This past weekend was a Bank Holiday here in the UK (sorry Scotland) and the seaside town of Worthing was on the agenda to support friend, housemate and FRC-er Sophie at the Worthing Triathlon on Sunday. To make the most of the long weekend and give us time to explore, we booked two nights in a little AirBnB and stayed Saturday and Sunday evenings. Of course I had to plan a long run into our itinerary and after looking at our travel plans and the map, another fellow FRC-er Andy and I decided to head to Amberley from London on the train and run a section of the South Downs Way, before turning off and continuing on the trails into Worthing.
From Clapham Junction it’s just over an hour on the train to Amberley and when you arrive, turn your back to the station, take a right hand turn onto the main road and follow it up until you get to a corner of a field with the South Downs Way marker post pointing you in the right direction. As the South Downs Way stretches 100 miles from Winchester in the West to Eastbourne (in the East) we were jumping on mid-way through and heading in a Westerly direction for about 10km. From Amberley it’s up, up, up, past some rugged farmland and shady forest sections and climbing some pretty sharp but short hills.
After a few kilometers you reach the Downs themselves and the views stretch far into the distance, green and yellow fields for miles and, on a good day like we were blessed with, a cloudless bright blue sky above. The terrain is mostly good soft, chalky paths, single tracks and a few gravely bits, nothing too technical but oh so welcoming compared to the London pavements. After 10km we started looking for a turn-off, leading us off the South Downs Way and in the direction of Worthing. We reached a dense forested area in a clearing – a popular pit stop for cyclists it seems – and then came to a clear junction, taking us off to the right and heading South towards the sea as the Way continued West.
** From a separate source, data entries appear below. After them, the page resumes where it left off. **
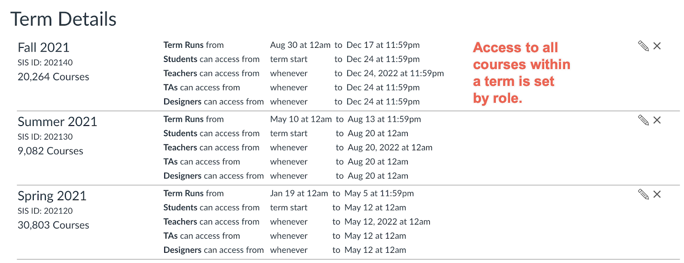Click Spring 2021 Teachers end date May 12, 2022

pyautogui.click(x=387, y=222)
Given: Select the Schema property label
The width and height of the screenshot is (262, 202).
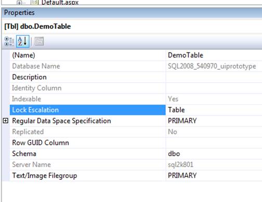Looking at the screenshot, I should [x=24, y=154].
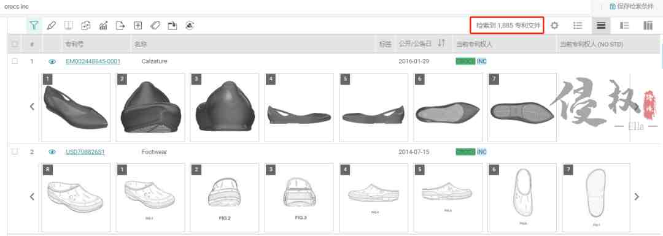Tick the checkbox for result 2

(15, 151)
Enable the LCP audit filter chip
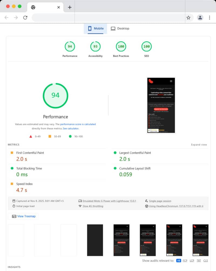Image resolution: width=216 pixels, height=271 pixels. (x=192, y=260)
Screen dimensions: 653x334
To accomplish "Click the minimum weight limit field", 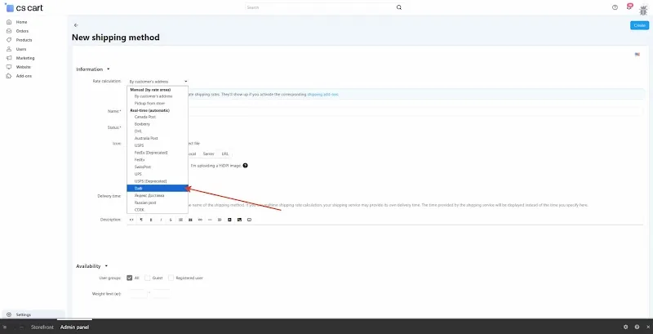I will pyautogui.click(x=137, y=294).
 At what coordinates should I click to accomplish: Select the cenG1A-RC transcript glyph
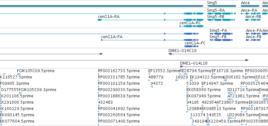click(191, 26)
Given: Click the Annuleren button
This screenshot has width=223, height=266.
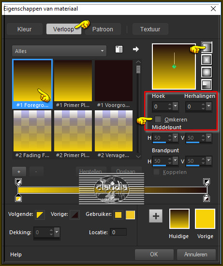Looking at the screenshot, I should click(x=196, y=254).
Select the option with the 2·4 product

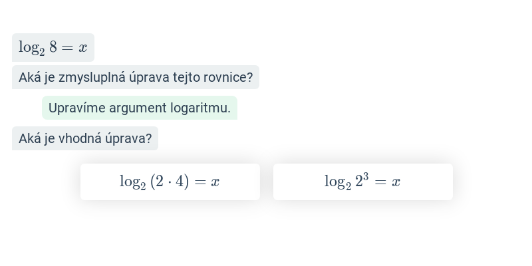coord(170,182)
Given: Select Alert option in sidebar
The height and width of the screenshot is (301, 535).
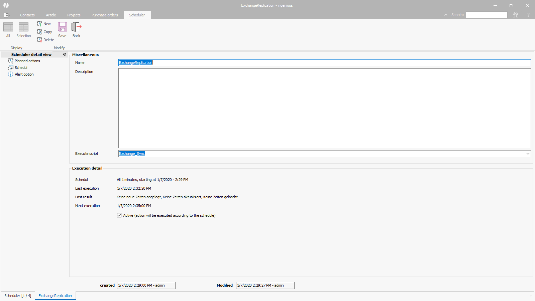Looking at the screenshot, I should click(24, 74).
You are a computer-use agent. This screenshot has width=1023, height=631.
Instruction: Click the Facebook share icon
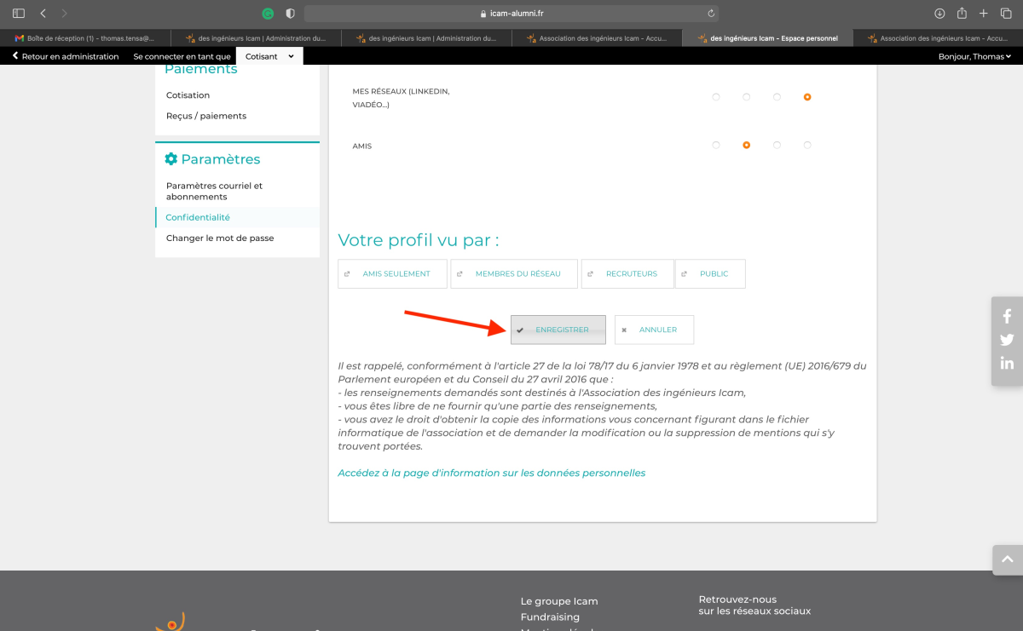1007,317

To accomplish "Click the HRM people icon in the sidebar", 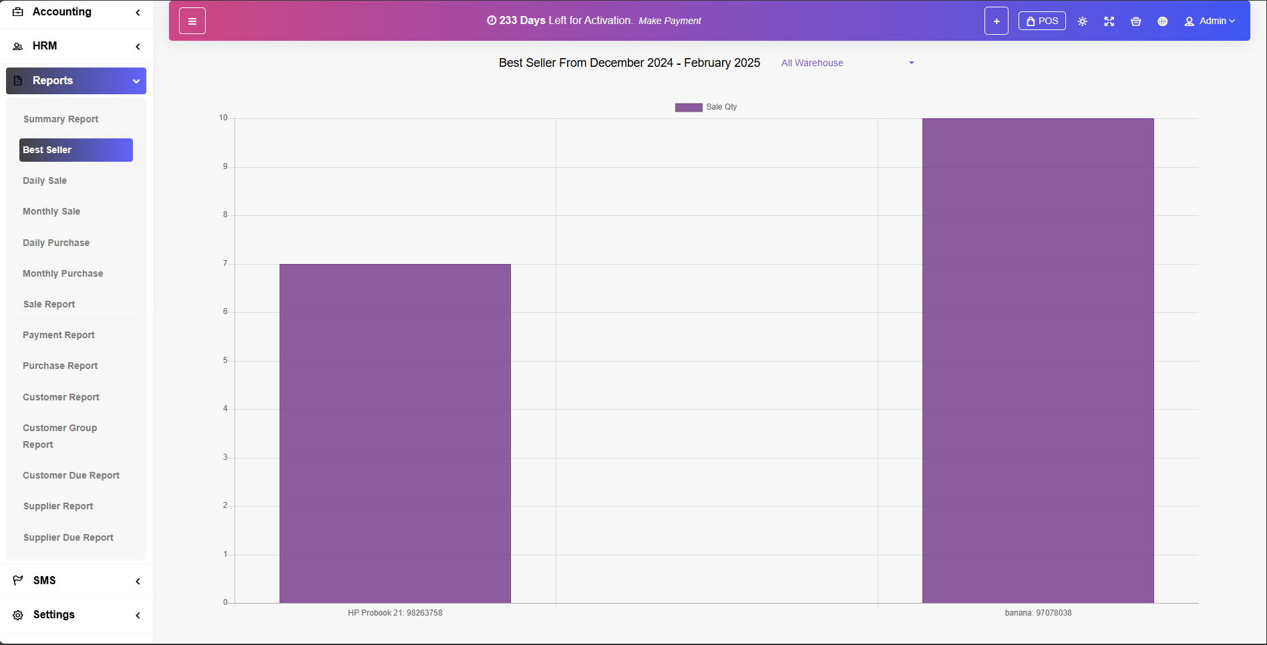I will pyautogui.click(x=18, y=46).
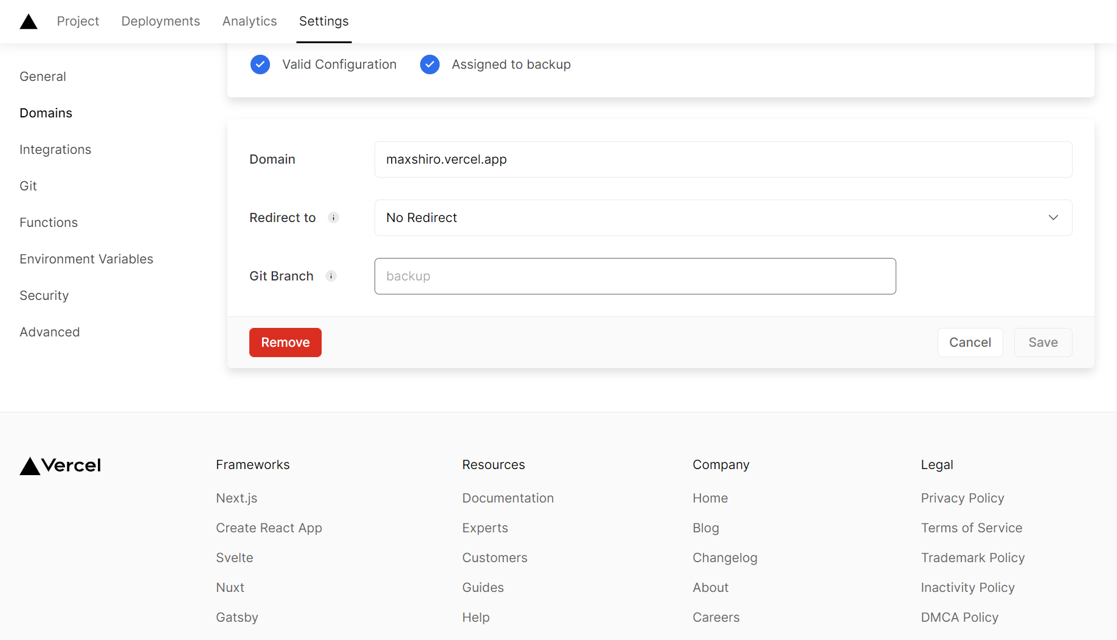
Task: Click the Domain name text field
Action: point(723,159)
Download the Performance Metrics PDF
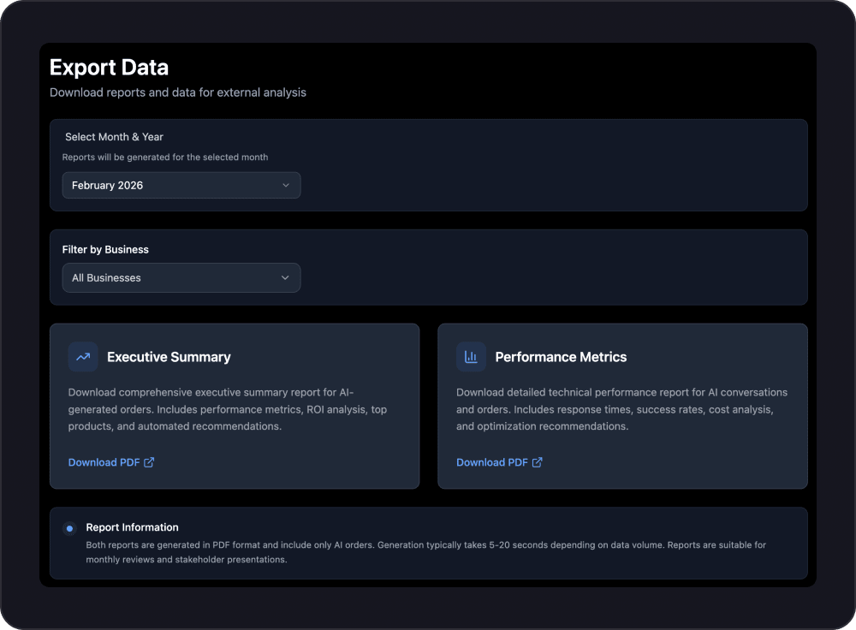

We were looking out for the Cissbury Ring on our journey – a National Trust site with the largest hill fort in Sussex dating back over 5000 years – and after a while we spotted a car park below a hill summit, so guessing we’d found it we headed up and into the centre of the ring. From the top we could see our destination, Worthing, but not quite the sea as the mist was hiding it from us. There are many paths to follow around the ring but we followed our noses and headed off in the direction of the seaside town, passing through some lovely hedgerows bursting with bramble bushes and alongside a golf course before leaving the trail and arriving onto the streets of Worthing. We’d promised to meet Sophie, who’d driven down to Worthing in preparation for the triathlon the next day, at the pier for ice cream, and after another few miles we reached the pebbled beach of the shore and ran onto the pier to see her. As I touched the end of the pier railings and looked over the edge into the sea I stopped my watch clocking just over 24km. A beautiful introduction to the South Downs Way with some history thrown in for good measure, the perfect start to our Bank Holiday Weekend!